PASSAGE PROVIDED:
These children and adults are not broken. They don’t need fixing. The wiring of their brains isn’t wrong. It’s different. At IMI, we’re committed to helping those with neurodevelopmental differences accept or overcome the challenges they face and encourage their superpowers to flourish through a strength-based approach. Let us not suppress their unique way of contributing in an endeavour to make them fit the mould.
After all, many of those who defy the mould will pave the way for the future.
“If you’ve got a different kind of brain, and I submit that most interesting people do, that’s great…..Never lose sight of those strengths, those talents, because that is what’s going to take you to great places.”
Edward Hallowell, child and adult psychiatrist, best-selling author, and a world-renowned speaker with ADHD.
If you or a loved one has or may have a neurodevelopmental condition – ADHD, ASD (autism spectrum disorder), Dysgraphia (Dyscalculia, Dyspraxia) or Dyslexia – we can help. Our clinical psychologists can help to diagnose these conditions through a range of psycho-educational assessments, clinical observations and thorough conversations. They can work with your child to understand their learning styles, interests, strengths and unique ways of being. Our counsellors and psychologists can identify strategies, tools and resources that maximise your child’s learning and support them with the daily challenges.
Our psychologists and our counsellors firmly believe in promoting self-reliance, self-awareness, understanding and resilience. A neurodevelopmental condition is not about what you can’t do; it’s about what you can do.

LIST OF TASKS:
[A] List the qualities that the psychologists and counsellors in the passage on neurodevelopmental differences believe in promoting.
[B] Write out the passage on neurodevelopmental differences from "If you or a" up to and including "the daily challenges.", swapping "counsellors" for "therapists".

Stored data

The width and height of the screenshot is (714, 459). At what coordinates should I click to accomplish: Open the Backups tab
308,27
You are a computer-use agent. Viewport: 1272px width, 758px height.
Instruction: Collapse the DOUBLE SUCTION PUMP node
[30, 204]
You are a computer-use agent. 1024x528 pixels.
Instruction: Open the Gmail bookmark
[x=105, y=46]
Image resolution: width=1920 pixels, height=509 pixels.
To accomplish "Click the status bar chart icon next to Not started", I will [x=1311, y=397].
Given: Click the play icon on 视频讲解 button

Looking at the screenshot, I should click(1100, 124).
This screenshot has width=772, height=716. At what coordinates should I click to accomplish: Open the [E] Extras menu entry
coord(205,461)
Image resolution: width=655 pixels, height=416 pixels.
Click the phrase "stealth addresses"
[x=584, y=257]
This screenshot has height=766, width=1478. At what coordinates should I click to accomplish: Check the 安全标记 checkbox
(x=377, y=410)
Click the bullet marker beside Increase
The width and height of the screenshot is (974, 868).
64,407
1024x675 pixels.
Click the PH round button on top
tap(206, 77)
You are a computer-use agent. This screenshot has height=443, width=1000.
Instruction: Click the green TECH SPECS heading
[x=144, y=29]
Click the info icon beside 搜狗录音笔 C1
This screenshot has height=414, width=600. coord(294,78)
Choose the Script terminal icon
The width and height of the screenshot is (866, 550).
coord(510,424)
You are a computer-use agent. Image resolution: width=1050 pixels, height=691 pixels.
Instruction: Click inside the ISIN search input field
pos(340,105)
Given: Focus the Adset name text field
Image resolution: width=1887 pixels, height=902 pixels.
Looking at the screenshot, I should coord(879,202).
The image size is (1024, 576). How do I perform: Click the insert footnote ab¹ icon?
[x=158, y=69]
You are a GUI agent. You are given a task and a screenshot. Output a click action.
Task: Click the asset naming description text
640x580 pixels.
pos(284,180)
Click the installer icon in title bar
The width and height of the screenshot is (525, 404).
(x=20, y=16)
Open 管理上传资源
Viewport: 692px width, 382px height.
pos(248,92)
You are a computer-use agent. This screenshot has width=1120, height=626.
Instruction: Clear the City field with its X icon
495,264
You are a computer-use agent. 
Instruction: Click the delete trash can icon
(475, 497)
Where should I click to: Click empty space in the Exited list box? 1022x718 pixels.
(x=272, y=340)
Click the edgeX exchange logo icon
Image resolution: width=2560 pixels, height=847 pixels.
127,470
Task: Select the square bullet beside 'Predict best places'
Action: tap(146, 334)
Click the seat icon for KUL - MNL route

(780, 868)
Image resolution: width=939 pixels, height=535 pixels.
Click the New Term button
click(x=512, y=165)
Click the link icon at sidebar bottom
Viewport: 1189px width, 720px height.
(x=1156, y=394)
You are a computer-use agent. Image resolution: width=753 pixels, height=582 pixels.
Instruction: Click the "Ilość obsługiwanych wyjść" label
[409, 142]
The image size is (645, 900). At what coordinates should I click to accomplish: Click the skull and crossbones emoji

SOLUTIONS BY TASK:
[A] self-reliance, self-awareness, understanding, resilience

[B]
If you or a loved one has or may have a neurodevelopmental condition – ADHD, ASD (autism spectrum disorder), Dysgraphia (Dyscalculia, Dyspraxia) or Dyslexia – we can help. Our clinical psychologists can help to diagnose these conditions through a range of psycho-educational assessments, clinical observations and thorough conversations. They can work with your child to understand their learning styles, interests, strengths and unique ways of being. Our therapists and psychologists can identify strategies, tools and resources that maximise your child’s learning and support them with the daily challenges.